In Chicago, “16 shots and a cover-up” became a popular chant among activists, after investigations revealed extensive police efforts to mislead the public and suppress evidence of the 2014 shooting of 17-year-old Laquan McDonald.

Other forms of spin occur once protests break out. Those who have seen it have warned the Tyre Nichols video captures a “heinous,” Rodney King-level of police brutality. It’s very likely large-scale civil rights demonstrations will fill the streets once again.

And when such situations do occur, officials have a way of describing the unrest as an infusion of chaos from outside agitators, rather than a homegrown response to real instances of police violence.

Just look at Atlanta, where officials have made pains to highlight how five of the six people arrested during large demonstrations last weekend in police protests were from out of state.

Maybe so, but the reason they came from out of state was to rally against the shooting of activist Manuel “Tortuguita” Esteban Paez Terán, who was shot by police while in the middle of protesting a $90m police training facility being built over the strenuous objections of community members.

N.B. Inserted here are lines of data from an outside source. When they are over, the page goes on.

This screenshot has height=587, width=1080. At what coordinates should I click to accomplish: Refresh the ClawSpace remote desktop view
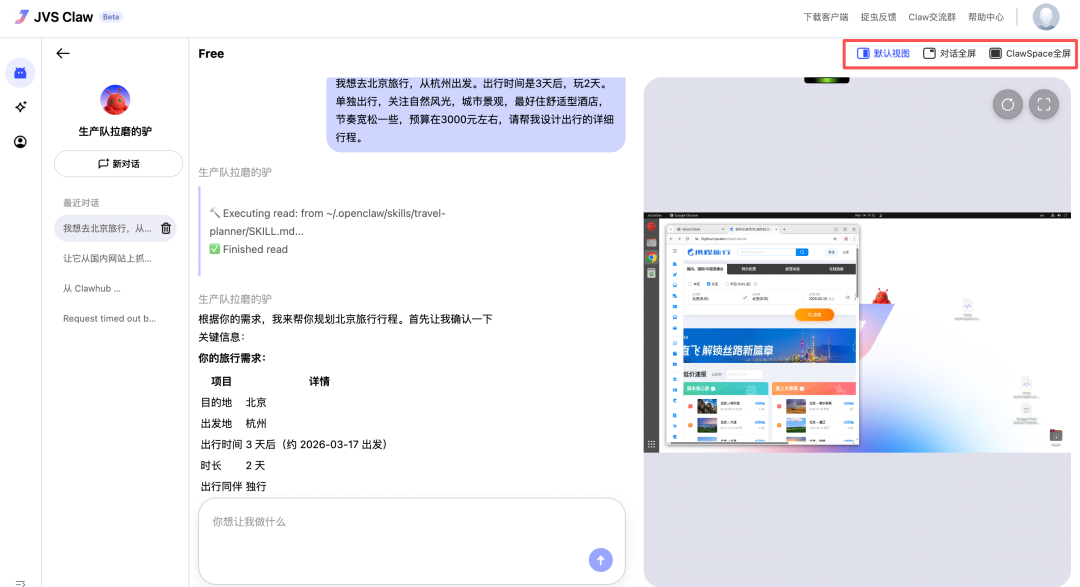coord(1007,104)
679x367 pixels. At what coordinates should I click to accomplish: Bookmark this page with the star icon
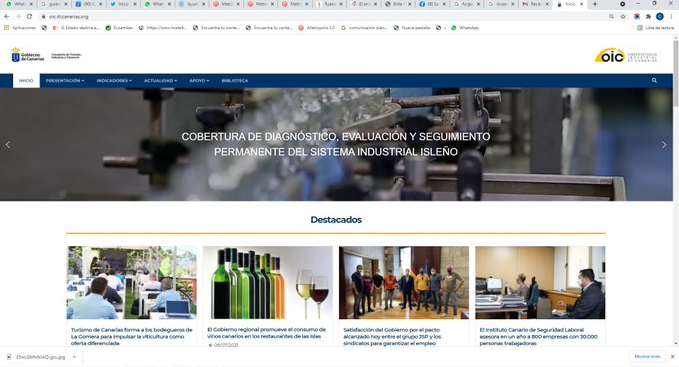tap(623, 16)
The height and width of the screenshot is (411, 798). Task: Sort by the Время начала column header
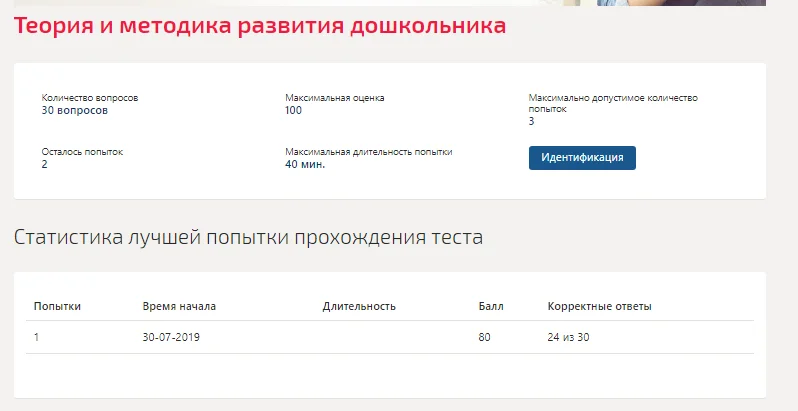[x=179, y=306]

If some out-of-state residents are arrested in Memphis tonight and hauled before the cameras, judge them on their personal conduct, of course, but remember why they turned out in the first place. In a city with a Black police chief, even though a group of five Black officers arrested Nichols, Black people are still 1.5 times more likely to be shot by police than white people, according to data from Mapping Police Violence.

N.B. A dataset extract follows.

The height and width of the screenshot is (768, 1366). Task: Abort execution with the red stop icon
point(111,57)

And as long as we’re correcting misunderstandings that benefit the police, here’s another key one: the trope of Black Lives Matter gone too far and the hobbled municipal police department.

If anything catches on fire during a protest tonight, it’s likely conservative media and Republican politicians will claim something like, see, this is what happens when we defund the police. The real violence is coming from Black and brown racial justice activists, not the police.

A reality check: police budgets are still almost universally growing across the country. After a decade of Black  Lives Matter activism, police killings are at a decade-long high.

During the pandemic, many departments even used millions in additional federal Covid aid to further arm themselves with military weapons, The Marshall Project has reported.

As the Tyre Nichols scandal continues to widen, it’s vital to remember not everything police say is an unimpeachable fact. What is certain, however, is that America’s onslaught of police violence hasn’t slowed down in the slightest. Figuring out how to move forward requires a clear understanding of what is wrong in the first place. We must keep our eyes open.